In the entries below, spot each line with the word "computer" and copy it.

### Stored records
* * *

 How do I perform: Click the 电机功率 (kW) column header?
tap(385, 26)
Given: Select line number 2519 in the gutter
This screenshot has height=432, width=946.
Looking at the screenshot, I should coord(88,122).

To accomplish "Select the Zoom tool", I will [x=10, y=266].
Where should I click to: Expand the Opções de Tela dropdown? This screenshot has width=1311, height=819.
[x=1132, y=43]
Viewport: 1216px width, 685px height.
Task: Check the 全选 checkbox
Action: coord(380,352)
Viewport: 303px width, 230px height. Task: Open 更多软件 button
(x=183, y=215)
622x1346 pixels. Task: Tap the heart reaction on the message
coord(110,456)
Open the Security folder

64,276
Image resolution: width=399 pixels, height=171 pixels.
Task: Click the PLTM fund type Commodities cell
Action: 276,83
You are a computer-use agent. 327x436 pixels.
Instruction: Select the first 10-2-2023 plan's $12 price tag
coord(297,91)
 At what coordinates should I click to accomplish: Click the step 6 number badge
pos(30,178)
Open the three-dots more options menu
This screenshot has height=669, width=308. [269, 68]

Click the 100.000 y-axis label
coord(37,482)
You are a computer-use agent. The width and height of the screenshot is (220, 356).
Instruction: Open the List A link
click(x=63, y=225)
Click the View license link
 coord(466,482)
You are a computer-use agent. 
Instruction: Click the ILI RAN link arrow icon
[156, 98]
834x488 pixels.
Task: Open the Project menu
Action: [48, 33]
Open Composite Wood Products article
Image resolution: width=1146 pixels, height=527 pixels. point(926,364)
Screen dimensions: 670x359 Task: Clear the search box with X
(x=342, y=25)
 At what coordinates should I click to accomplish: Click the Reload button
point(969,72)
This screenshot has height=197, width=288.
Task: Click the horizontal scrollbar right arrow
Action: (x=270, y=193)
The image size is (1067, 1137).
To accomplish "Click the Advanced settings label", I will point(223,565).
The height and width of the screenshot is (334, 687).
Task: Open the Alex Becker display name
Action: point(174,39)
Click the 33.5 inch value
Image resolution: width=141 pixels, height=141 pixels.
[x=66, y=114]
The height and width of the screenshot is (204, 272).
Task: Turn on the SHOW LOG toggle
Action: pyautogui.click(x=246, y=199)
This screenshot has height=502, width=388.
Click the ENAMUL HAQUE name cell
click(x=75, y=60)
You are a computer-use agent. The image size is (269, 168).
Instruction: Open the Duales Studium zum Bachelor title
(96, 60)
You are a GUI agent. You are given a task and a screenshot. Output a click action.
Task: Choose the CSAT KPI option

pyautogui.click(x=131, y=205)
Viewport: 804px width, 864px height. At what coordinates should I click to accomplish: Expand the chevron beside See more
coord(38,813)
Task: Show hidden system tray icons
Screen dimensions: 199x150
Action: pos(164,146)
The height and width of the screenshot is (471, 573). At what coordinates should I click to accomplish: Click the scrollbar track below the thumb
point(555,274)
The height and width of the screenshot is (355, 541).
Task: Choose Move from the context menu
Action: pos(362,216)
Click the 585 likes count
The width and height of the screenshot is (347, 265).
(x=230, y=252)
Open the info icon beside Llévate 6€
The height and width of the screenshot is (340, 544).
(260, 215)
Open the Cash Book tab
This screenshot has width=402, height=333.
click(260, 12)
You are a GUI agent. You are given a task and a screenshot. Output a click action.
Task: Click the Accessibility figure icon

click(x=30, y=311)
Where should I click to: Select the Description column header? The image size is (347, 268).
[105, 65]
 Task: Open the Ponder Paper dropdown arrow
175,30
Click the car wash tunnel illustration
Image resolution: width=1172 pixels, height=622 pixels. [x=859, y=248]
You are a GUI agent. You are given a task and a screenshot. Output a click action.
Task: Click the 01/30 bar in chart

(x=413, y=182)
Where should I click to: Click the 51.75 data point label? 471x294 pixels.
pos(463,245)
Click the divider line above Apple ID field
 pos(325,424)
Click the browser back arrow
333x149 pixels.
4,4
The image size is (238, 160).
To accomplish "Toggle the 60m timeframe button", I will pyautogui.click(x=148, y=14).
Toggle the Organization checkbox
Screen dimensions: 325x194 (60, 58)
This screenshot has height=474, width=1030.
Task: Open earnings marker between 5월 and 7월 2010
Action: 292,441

* * *

### RESULT OF THIS TASK
You are a computer-use agent. 327x436 pixels.
You are a computer-use agent. The width and height of the screenshot is (220, 356).
You are a computer-use agent. 
You are a computer-use agent. The image size is (269, 168).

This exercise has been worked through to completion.